Sajid Javid, the Treasury minister, says he has listened to charities' concerns and made changes to the proposed scheme

Sajid Javid
Sajid Javid

The government has softened the eligibility criteria for charities to make claims under the forthcoming Gift Aid Small Donations Scheme.

The scheme, which will enable charities to claim Gift Aid-like payments on small donations totalling up to £5,000 a year without individual paperwork, is being introduced in the Small Charitable Donations Bill, which is going through parliament.

Government amendments to the bill, published today, say that to be eligible to claim under the scheme, charities must have made successful Gift Aid declarations in two out of the previous four tax years, rather than three out of the previous seven.

The amendments also reduce the matching requirement for the amount of Gift Aid that charities must claim in the same year: charities will have to claim £1 in Gift Aid for every £10 claimed under GASDS, rather than £1 for every £2 in Gift Aid as previously required.

During the committee stage of the bill, Sajid Javid, the Economic Secretary to the Treasury and the minister in charge of the GASDS, said he would re-examine the matching ratio after the shadow charities minister Gareth Thomas sought to scrap the matching clause in the bill.

A statement from Javid, issued after the amendments were tabled, said: "Charities have told us that they think the eligibility criteria for this scheme is too tough.
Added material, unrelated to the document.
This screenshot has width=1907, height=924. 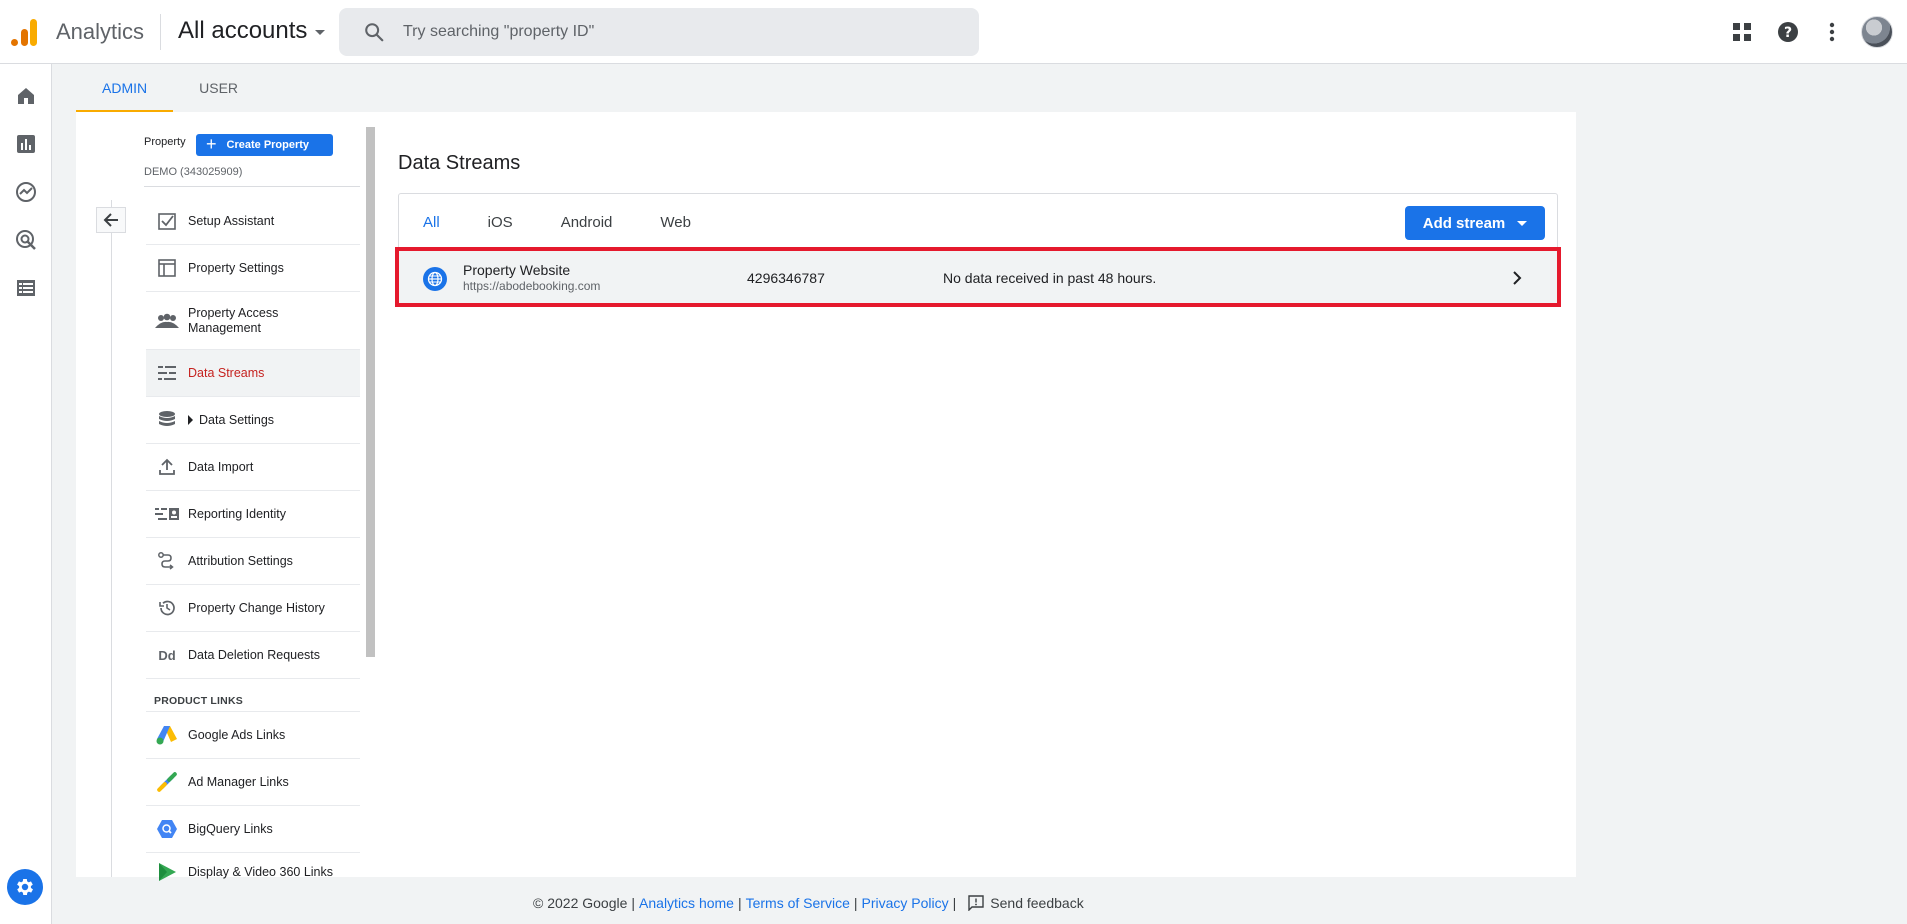 I want to click on chevron-down-icon, so click(x=1522, y=223).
We’ve listened to those concerns and have outlined changes to make the GASDS even more accessible."

Karl Wilding, director of policy and research at the National Council for Voluntary Organisations, said: "I think the amendments will help small charities. The optimum outcome is still that the eligibility period should be abolished, but this is a step in the right direction."

The NCVO and other organisations, including the Charities Aid Foundation, the Institute of Fundraising and the Charity Finance Group, have been calling for the matching requirement to be dropped.
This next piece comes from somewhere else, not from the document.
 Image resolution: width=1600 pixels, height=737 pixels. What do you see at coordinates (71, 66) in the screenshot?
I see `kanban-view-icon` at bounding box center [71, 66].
"We wanted the matching ratio to be abolished but this is a very welcome shift to 10:1," said Wilding.

Wilding said he would still like to see further changes to the bill as it goes back for debate in the House of Commons on Monday, particularly to remove complex ‘community buildings’ rules.
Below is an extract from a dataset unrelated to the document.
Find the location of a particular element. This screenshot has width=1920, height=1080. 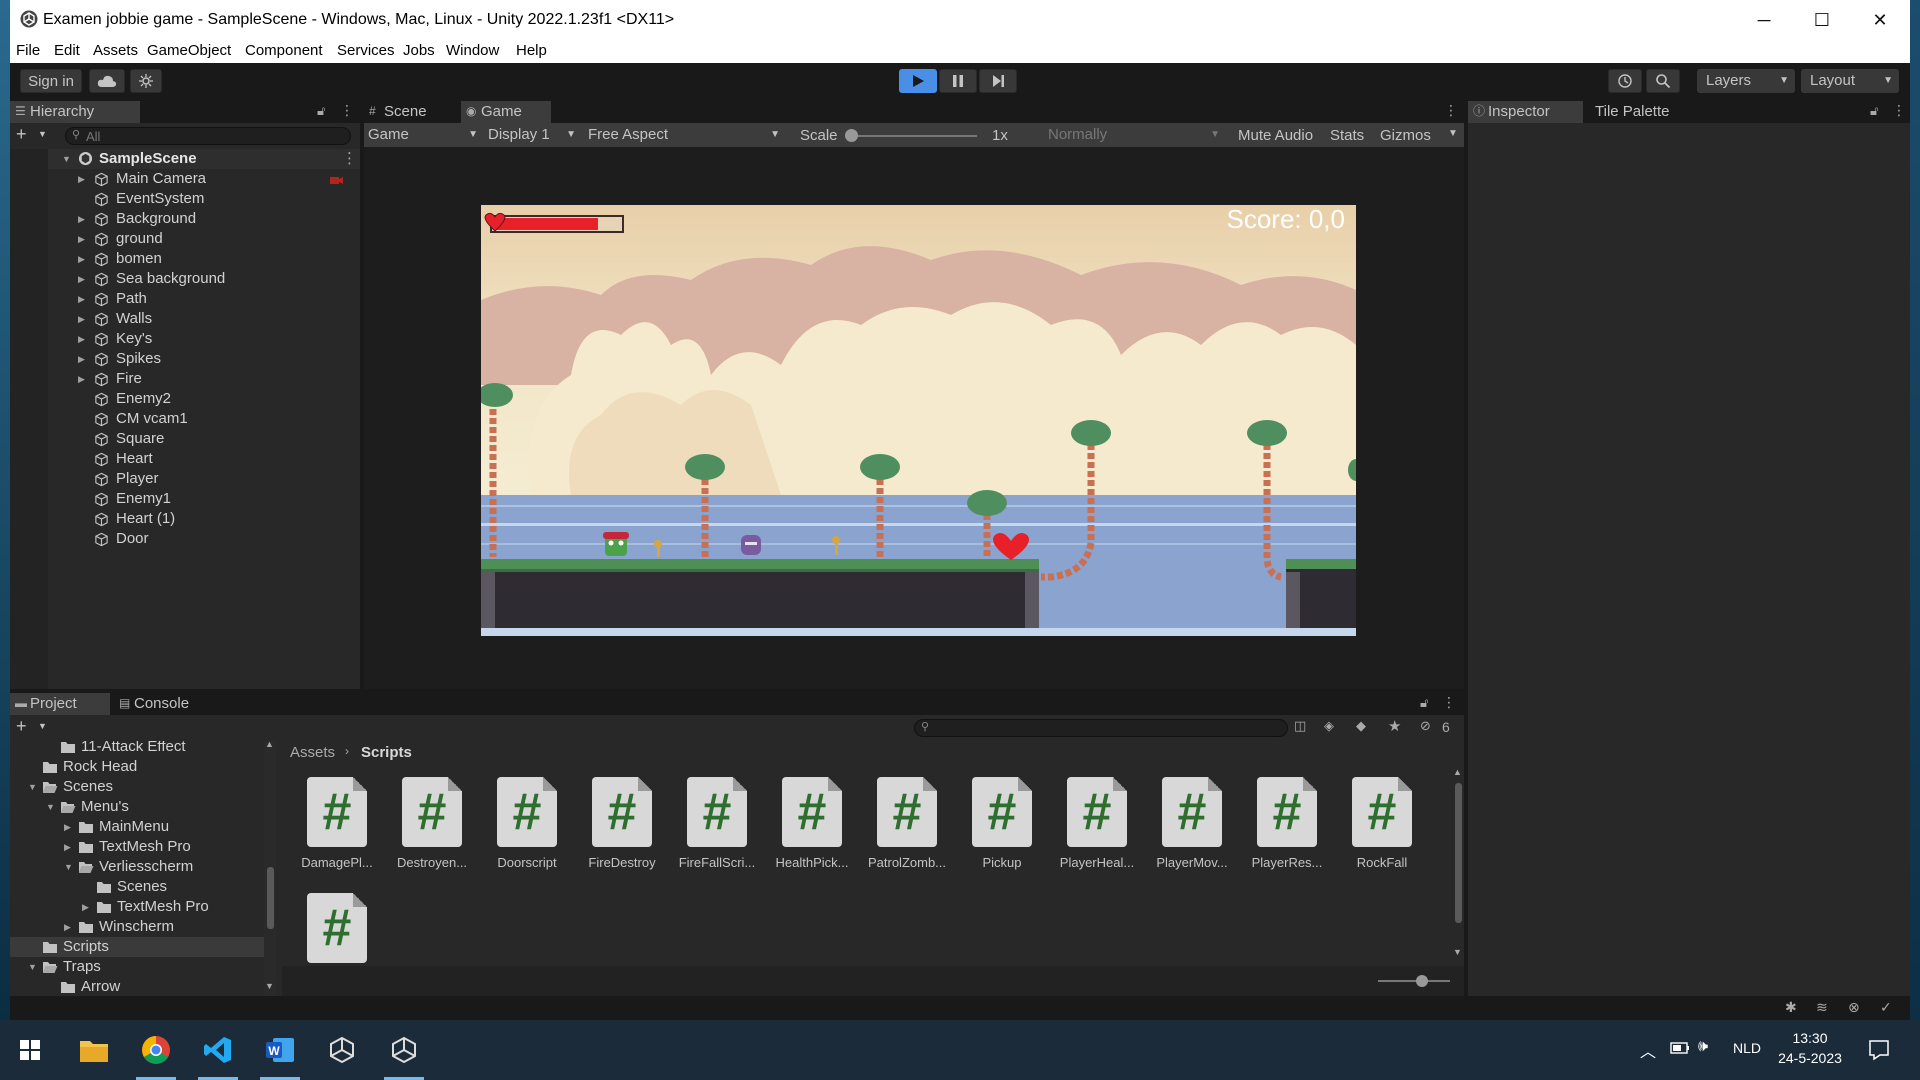

script-file: # RockFall is located at coordinates (1382, 824).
These rules allow charities with multiple local branches to claim GASDS payments at each branch, but require donations to be collected in a "community building".

A spokeswoman for CFG said: "We are pleased that the government recognises some concerns raised around accessibility to the scheme. However, there are still problems with some of the fundamental principles of the scheme design that lead to complexity and will present significant barriers to charities that would otherwise be interested in using it. 

"The community buildings rules are integral to allowing the scheme to be fairly accessed by organisations with a range of structures across the sector; but, at the moment there are some unexplained and highly debilitating restrictions on the donations that can actually be claimed on. This needs to be addressed so that many organisations are not unfairly disadvantaged."